B’Elanna massaged her left arm, hoping they were done with her, but doubting it could be that easy, and was proven right when two of the aliens—even larger than the first two—crashed from the woods at opposite ends, galloping toward her, bellowing like Tovian bulls.

She made a quick decision and turned toward one of them, running directly at him, head down. Her small size was actually an advantage with a creature so tall, as he had to bend down to get at her, throwing himself slightly off balance.

He was also somewhat perplexed that she was coming at him, and hesitated slightly as she neared. Then he roared again, and bent down to strike at her small, compact form, just as she dived at his knees. He went sailing over her head and landed directly in the path of the other, who stumbled over the crashing form.

These guys are big, she thought, but not too bright, as she rotated into a flying kick.

And felt her leg almost torn from its socket.

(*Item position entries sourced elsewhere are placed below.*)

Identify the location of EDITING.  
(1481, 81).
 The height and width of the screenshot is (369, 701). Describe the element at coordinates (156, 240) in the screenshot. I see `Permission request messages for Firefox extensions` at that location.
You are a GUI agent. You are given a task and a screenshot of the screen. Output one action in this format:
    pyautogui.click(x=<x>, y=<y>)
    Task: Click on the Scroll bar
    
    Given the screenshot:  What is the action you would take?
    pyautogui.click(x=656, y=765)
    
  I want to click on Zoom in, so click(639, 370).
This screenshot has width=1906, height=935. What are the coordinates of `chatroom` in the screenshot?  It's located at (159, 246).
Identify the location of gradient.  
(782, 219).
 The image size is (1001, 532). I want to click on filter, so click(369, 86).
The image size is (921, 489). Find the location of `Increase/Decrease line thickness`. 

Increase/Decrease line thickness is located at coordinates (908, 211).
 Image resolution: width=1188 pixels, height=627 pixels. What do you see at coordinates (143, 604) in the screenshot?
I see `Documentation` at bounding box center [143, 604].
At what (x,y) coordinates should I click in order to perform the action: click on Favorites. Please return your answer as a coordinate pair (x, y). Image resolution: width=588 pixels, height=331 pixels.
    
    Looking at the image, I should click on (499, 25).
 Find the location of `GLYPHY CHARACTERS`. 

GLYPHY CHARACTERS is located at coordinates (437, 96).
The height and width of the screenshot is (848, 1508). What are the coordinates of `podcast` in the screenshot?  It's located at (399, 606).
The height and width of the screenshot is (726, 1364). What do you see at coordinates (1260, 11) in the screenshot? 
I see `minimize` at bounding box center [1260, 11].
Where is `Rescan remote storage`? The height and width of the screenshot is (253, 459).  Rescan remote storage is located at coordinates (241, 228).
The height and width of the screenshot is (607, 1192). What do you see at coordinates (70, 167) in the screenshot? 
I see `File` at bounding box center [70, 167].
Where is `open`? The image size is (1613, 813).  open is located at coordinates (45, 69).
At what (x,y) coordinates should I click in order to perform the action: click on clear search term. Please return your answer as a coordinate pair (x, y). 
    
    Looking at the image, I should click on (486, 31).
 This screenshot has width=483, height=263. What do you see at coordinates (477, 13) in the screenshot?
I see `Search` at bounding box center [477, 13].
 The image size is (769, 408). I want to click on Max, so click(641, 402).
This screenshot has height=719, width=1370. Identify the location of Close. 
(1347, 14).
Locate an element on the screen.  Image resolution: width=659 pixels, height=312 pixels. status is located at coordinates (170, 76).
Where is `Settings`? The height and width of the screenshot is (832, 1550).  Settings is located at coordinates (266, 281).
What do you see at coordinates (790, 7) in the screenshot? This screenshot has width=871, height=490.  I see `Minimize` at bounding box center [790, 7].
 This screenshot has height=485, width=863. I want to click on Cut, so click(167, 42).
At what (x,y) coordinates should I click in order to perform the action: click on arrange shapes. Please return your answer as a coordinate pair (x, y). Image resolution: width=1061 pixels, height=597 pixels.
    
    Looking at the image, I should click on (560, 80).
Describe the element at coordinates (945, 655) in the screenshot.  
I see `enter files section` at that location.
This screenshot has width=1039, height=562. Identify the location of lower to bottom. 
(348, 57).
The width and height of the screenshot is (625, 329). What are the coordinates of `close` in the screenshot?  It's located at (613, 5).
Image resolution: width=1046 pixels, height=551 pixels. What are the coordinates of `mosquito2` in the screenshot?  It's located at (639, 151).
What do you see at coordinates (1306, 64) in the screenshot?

She screamed involuntarily and fell heavily to the floor, muscles and ligaments straining against the force being applied to them by yet another assailant. Without even knowing what she was doing, she rotated with the force, turning her body in the same direction in order to take the pressure off her hip socket. Then she was free of his grip and the pain in her leg triggered an overwhelming response: rage. Fury pulsed through her like a wildfire, igniting everything in its path, turning her into a woman possessed, ferocious and inexorable.

Her hand clutched at the ground beneath her, grabbing for the shale, breaking off a shard of it and then swinging it upward, right at the distended head of the creature, right toward the orb that seemed to be its eye, driving the rocky stake deep into the mass of pulp, plunging it the full length of the shale until her fingers touched the eye.

Then she pulled it out and whirled toward the others, who lay in a tangled heap on the ground, and drove the spike into the eye of the first one she reached, listening with satisfaction at the bellows of pain she was causing. Something feral was loose in her now, a heat to the blood that burned away restraint and urged her to slake her blood-thirst.

“Computer, delete program,” said the disembodied voice behind her, and everything disappeared—the woods, the rocky ground, the assailants, and the shale spike that had become her weapon.